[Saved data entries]
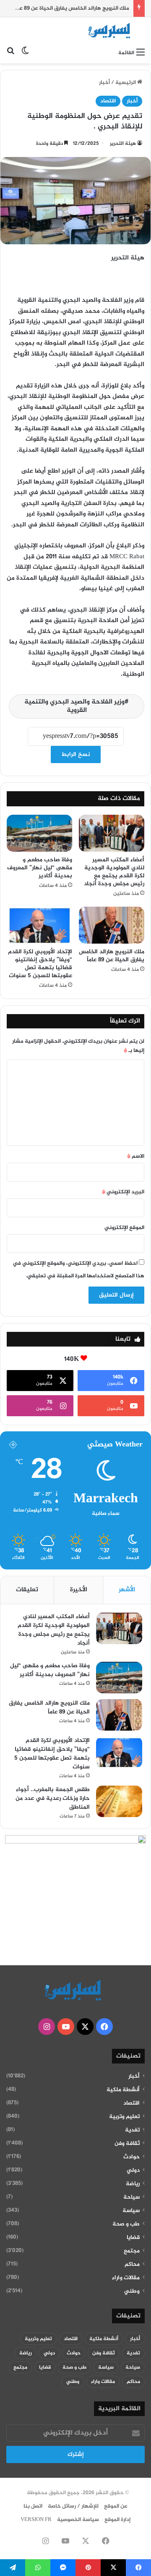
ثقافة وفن (127, 2143)
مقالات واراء (126, 2278)
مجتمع (132, 2251)
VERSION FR (36, 2519)
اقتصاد (108, 101)
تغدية (132, 2130)
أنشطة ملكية (123, 2090)
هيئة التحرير (123, 143)
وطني (132, 2291)
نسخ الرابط (75, 754)
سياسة (131, 2210)
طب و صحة (126, 2224)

* **Exercise**: An exact copy of the records above is required, leaving out the pictures.

* **Solution**:
ثقافة وفن (127, 2143)
مقالات واراء (126, 2278)
مجتمع (132, 2251)
VERSION FR (36, 2519)
اقتصاد (108, 101)
تغدية (132, 2130)
أنشطة ملكية (123, 2090)
هيئة التحرير (123, 143)
وطني (132, 2291)
نسخ الرابط (75, 754)
سياسة (131, 2210)
طب و صحة (126, 2224)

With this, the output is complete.